## What needs to be done
Extract the line that contains "Viewport: 1024px width, 664px height." and every line after it through the end of the records below, exactly as written, leaving out any pictures.

## Stored items from a collection
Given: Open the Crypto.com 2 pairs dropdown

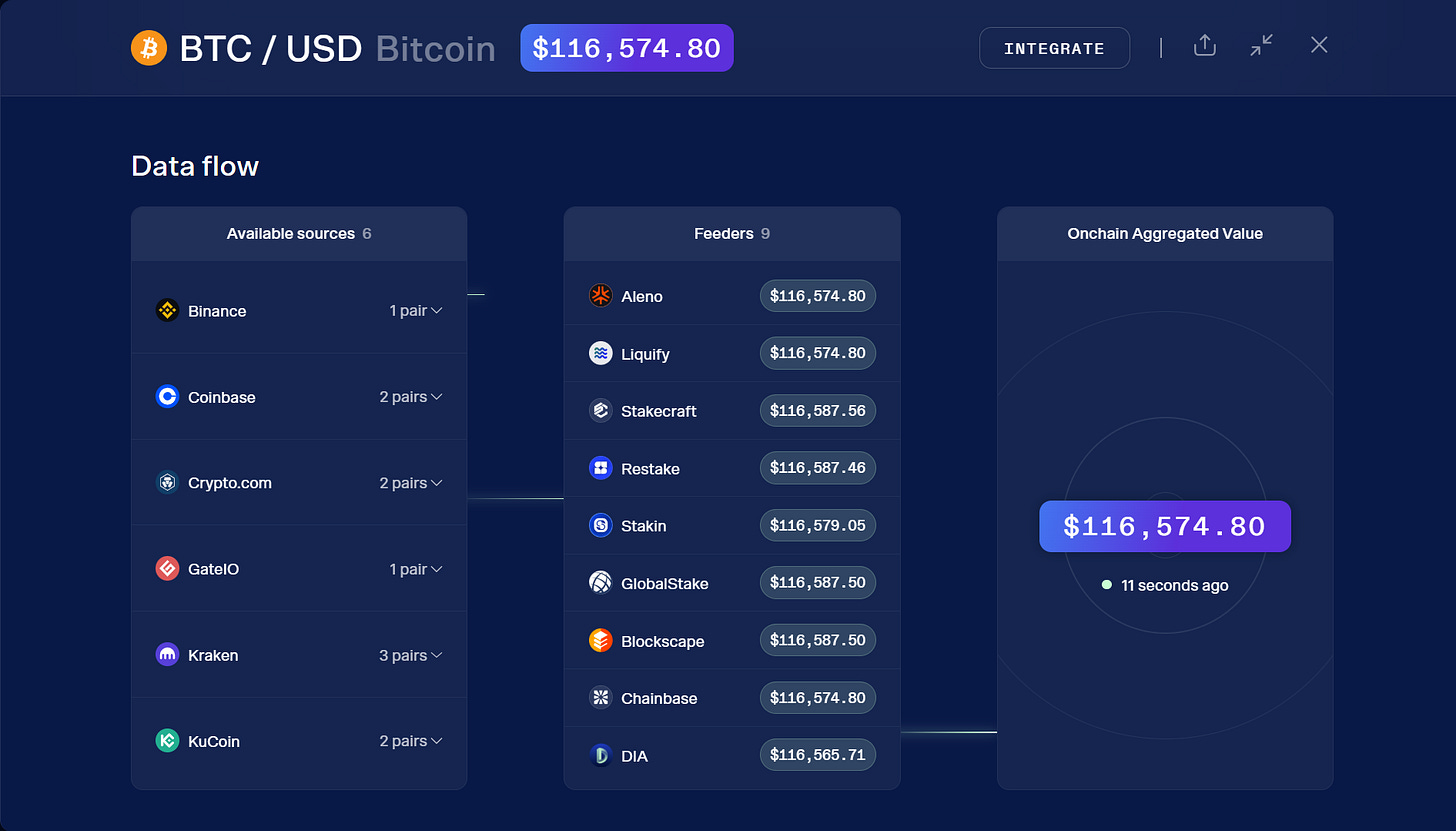Looking at the screenshot, I should point(410,482).
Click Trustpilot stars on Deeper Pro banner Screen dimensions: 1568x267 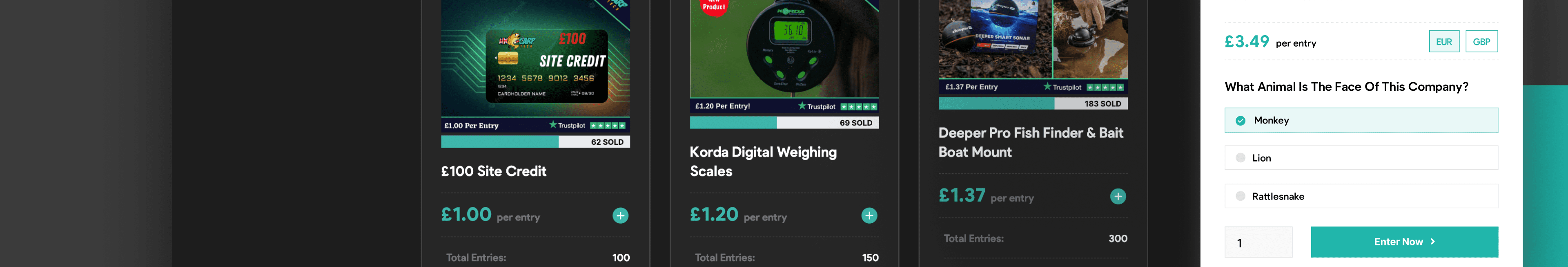(x=1105, y=87)
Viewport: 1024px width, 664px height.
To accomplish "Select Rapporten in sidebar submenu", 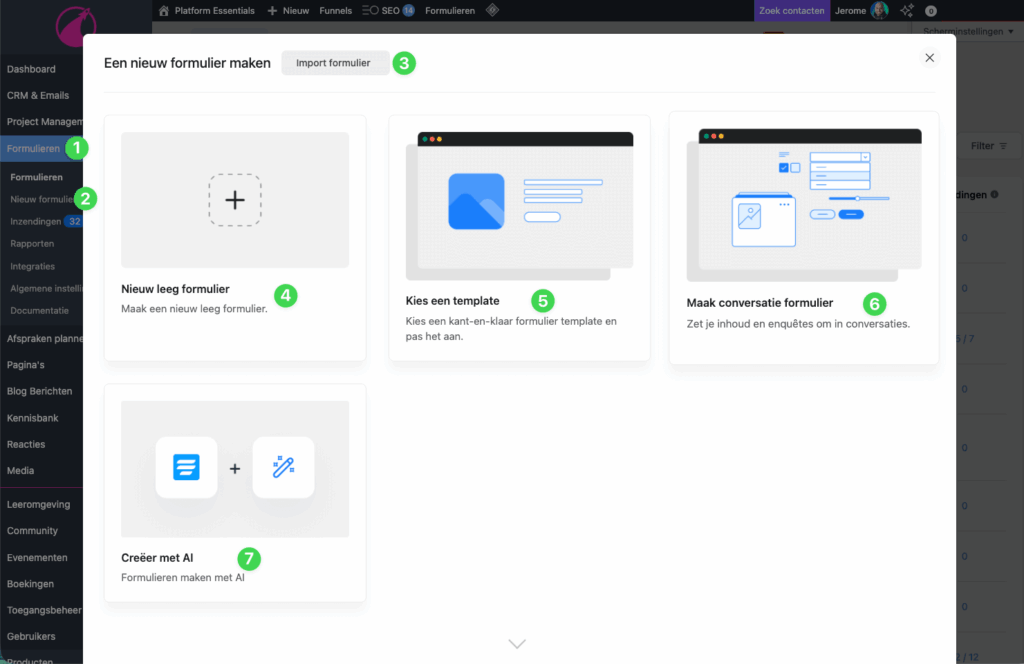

## Answer box
Viewport: 1024px width, 664px height.
To accomplish "Select Rapporten in sidebar submenu", 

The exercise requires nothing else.